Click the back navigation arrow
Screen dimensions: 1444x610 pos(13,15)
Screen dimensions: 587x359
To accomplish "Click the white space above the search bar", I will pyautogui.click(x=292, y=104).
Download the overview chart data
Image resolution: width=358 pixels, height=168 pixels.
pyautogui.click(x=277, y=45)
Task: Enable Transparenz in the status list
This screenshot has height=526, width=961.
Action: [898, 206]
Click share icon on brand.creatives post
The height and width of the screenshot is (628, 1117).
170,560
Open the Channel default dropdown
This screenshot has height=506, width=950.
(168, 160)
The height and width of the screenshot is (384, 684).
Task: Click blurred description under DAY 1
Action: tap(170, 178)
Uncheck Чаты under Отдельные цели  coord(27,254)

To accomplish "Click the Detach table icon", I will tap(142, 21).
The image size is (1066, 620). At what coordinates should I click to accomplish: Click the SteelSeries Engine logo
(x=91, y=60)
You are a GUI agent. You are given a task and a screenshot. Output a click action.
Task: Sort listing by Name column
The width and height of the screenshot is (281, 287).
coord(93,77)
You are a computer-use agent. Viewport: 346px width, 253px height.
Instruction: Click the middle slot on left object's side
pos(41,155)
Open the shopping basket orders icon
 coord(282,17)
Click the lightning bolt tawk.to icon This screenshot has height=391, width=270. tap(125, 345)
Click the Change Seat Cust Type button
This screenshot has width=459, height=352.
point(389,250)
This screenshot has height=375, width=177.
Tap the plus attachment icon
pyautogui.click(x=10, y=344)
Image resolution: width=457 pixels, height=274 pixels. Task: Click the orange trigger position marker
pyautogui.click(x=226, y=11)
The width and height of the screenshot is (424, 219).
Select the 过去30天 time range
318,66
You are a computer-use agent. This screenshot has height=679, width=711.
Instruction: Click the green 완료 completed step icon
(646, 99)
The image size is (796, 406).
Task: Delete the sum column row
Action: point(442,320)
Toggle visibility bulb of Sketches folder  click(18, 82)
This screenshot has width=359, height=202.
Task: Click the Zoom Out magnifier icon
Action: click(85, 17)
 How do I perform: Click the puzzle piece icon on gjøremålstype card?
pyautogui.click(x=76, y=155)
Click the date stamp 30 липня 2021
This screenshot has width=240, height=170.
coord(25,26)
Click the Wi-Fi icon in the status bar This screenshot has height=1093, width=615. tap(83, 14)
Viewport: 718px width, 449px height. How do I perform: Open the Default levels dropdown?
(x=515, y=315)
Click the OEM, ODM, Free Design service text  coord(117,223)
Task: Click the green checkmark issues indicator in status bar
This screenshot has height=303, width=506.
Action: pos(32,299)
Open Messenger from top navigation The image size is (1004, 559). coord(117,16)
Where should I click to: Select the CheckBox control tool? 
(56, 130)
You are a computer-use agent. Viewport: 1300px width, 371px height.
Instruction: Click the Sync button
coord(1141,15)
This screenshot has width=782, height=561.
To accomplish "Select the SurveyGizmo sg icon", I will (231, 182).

━━━━━━━━━━━━━━━━━━━━━━━━━━━━━━

Exactly reproduce the lines that run from the line with "This screenshot has height=303, width=506." through the last line of the records, inclusive.

§ **SOLUTION**
This screenshot has height=303, width=506.
Action: pos(32,299)
Open Messenger from top navigation The image size is (1004, 559). coord(117,16)
Where should I click to: Select the CheckBox control tool? 
(56, 130)
You are a computer-use agent. Viewport: 1300px width, 371px height.
Instruction: Click the Sync button
coord(1141,15)
This screenshot has width=782, height=561.
To accomplish "Select the SurveyGizmo sg icon", I will (231, 182).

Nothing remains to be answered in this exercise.